# ESTRATTO
━━━━━━━━━━━━━━━━━━━━━━━━━━━━━━
Dopo la sparata di Richard Lynn, di qualche giorno fa, “I meridionali sono meno intelligenti” ecco su La Stampa questo articolo dal titolo “Sud = studenti ignoranti”.
Lynn ne fa un discorso genetico di popolazioni e basa la sua affermazione sul QI, il quoziente d’intelligenza, La Stampa fa riferimento ad un rapporto della Fondazione Agnelli che ha analizzato lo stato della scuola su dati Ocse-Pisa..
Il discorso di Richrd Lynn ha, probabilmente, anche un fondo razzista che fa immediatamente reagire, ma, poiché il QI è in realtà un indice basato sulle conoscenze, non credo che sia molto lontano dalle conclusioni della Fondazione Agnelli.
━━━━━━━━━━━━━━━━━━━━━━━━━━━━━━
# CONSEGNA
Rispondi per favore a queste domande sull'estratto.
(a) Quale titolo ha l'articolo pubblicato su La Stampa?
(b) Su che cosa basa Richard Lynn la sua affermazione?
(c) Quale ente ha redatto il rapporto a cui fa riferimento La Stampa, e su quali dati?

# DATI REGISTRATI
━━━━━━━━━━━━━━━━━━━━━━━━━━━━━━
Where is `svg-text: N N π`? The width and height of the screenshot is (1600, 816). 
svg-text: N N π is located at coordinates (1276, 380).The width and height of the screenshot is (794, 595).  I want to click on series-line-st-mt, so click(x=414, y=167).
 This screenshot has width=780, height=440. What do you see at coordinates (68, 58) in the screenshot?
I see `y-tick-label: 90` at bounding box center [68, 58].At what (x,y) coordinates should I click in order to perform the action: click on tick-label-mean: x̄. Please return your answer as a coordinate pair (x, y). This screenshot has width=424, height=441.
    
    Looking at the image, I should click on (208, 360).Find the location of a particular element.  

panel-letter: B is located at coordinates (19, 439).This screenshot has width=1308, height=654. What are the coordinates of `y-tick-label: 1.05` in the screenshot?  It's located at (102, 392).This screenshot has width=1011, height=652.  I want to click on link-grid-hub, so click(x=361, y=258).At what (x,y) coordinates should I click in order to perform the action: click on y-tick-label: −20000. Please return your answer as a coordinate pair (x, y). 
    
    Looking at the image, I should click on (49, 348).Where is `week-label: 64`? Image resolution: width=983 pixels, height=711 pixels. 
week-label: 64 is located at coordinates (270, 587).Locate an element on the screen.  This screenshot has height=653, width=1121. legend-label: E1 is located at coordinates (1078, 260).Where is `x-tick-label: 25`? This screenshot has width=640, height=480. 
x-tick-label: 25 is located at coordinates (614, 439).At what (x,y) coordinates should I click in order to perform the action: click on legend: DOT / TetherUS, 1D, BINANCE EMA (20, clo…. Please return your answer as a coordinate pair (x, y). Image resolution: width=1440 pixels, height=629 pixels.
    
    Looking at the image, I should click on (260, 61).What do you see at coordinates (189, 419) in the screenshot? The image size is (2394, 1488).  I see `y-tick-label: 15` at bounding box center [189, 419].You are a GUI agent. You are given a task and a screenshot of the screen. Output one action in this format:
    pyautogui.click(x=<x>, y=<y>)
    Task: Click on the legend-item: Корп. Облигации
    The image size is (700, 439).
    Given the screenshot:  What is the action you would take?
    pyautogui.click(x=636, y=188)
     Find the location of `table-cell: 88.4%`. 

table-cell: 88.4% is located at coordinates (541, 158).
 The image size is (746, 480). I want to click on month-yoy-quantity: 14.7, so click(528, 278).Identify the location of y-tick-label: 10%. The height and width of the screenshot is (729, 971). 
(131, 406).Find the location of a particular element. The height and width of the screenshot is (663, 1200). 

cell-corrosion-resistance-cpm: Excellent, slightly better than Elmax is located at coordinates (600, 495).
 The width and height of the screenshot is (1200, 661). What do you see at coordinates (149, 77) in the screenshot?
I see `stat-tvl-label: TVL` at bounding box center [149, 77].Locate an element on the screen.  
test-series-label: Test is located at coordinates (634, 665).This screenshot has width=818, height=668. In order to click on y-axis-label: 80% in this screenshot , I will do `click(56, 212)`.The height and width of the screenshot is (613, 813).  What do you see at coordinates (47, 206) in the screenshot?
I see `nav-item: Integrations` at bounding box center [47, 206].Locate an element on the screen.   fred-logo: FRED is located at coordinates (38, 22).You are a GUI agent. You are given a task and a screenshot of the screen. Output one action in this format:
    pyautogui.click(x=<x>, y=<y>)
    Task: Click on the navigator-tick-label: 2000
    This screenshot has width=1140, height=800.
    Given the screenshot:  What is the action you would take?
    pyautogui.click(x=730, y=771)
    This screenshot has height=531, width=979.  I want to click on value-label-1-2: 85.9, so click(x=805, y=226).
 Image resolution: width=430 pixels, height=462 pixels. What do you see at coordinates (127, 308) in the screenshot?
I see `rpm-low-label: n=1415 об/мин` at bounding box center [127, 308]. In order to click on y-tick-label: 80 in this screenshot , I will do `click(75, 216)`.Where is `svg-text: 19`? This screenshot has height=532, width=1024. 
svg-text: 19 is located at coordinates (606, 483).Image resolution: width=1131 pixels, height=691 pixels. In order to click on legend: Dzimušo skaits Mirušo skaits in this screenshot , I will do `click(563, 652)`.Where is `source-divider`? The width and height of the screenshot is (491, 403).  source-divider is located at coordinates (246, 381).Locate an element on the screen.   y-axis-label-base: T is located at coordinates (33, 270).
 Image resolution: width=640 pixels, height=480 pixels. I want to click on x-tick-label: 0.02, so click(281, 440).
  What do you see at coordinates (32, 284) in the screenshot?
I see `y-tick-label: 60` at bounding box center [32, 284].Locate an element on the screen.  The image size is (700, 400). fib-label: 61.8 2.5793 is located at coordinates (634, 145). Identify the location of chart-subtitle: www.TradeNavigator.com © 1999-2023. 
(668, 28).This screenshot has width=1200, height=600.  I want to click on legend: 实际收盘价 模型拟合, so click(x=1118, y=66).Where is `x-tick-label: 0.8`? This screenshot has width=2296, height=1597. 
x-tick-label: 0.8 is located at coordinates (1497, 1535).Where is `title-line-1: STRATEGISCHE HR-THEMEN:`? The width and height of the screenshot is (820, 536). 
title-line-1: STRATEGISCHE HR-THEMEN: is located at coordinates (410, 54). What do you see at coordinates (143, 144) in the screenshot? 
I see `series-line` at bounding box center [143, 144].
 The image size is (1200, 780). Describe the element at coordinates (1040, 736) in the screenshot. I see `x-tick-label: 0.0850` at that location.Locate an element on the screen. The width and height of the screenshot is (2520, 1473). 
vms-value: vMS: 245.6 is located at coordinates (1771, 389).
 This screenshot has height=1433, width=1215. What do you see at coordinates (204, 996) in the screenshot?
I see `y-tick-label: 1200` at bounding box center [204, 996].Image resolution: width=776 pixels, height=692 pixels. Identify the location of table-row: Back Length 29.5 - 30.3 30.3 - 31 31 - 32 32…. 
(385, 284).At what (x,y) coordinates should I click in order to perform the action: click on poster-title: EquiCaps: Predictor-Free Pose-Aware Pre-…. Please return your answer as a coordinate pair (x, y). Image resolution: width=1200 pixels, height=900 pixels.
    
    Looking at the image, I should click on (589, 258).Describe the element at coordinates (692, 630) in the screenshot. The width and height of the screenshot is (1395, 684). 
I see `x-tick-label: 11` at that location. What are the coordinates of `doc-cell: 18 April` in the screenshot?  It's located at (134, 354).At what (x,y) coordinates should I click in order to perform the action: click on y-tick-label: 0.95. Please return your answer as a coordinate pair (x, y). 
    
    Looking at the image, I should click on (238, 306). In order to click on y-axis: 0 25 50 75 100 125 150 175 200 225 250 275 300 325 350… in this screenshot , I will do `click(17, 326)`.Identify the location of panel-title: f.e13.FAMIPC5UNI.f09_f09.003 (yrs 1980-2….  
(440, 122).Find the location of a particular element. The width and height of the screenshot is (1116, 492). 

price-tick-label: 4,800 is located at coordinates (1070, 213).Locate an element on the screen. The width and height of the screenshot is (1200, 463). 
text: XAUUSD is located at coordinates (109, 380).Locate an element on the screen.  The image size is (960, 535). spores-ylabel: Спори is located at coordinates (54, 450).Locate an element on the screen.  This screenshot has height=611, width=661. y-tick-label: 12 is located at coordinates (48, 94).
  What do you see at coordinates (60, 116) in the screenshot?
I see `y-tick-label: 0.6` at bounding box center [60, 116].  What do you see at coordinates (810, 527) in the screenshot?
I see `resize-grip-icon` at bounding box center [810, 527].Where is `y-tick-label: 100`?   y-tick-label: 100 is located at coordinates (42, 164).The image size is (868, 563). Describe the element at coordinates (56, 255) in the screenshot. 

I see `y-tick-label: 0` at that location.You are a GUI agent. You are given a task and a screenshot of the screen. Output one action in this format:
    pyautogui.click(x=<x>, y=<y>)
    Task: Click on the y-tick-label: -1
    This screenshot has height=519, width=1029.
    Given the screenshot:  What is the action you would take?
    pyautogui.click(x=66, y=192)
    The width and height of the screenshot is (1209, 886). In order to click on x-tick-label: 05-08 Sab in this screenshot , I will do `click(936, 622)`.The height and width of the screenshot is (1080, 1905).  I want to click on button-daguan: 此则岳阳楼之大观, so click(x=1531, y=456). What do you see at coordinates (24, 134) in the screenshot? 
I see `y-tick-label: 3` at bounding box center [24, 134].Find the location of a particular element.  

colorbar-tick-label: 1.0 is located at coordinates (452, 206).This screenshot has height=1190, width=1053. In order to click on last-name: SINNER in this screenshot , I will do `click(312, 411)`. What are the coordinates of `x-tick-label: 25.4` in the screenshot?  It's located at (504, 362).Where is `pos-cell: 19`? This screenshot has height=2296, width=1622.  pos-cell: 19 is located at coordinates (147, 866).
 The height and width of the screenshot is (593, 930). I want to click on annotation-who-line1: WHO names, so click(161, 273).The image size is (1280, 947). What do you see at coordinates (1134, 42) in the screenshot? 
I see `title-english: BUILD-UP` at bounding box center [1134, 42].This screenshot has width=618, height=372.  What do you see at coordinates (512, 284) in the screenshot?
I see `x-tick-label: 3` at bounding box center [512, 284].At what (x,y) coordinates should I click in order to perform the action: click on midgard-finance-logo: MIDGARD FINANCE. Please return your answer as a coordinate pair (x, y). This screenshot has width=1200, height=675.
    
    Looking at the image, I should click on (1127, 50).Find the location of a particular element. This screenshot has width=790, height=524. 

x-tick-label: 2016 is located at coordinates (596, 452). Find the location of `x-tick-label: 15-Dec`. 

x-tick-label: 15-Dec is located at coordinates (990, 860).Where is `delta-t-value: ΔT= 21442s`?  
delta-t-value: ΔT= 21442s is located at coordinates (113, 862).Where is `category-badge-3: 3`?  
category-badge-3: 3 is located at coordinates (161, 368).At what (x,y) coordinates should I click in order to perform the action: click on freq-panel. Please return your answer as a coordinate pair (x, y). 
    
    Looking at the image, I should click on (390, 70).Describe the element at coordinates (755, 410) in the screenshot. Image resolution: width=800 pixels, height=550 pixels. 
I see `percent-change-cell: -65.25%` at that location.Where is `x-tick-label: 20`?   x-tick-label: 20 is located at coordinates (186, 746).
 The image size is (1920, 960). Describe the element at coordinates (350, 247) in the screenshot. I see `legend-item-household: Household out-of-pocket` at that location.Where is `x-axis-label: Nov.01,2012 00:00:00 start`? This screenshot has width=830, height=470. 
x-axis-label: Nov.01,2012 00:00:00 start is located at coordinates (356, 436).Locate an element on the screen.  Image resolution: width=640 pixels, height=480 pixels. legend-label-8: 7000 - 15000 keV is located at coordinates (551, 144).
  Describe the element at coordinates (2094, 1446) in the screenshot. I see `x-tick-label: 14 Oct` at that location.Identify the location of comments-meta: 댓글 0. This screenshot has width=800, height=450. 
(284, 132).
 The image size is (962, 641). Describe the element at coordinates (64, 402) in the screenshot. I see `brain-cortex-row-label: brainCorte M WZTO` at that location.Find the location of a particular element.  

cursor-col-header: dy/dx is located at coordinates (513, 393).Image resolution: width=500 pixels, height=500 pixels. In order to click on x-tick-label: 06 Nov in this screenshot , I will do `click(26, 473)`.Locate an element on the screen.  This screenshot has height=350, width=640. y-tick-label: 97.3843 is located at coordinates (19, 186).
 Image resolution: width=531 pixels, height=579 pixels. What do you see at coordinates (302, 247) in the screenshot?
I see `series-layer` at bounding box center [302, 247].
━━━━━━━━━━━━━━━━━━━━━━━━━━━━━━
# SOLUZIONE
(a) "Sud = studenti ignoranti".
(b) Sul QI, il quoziente d'intelligenza.
(c) La Fondazione Agnelli, su dati Ocse-Pisa.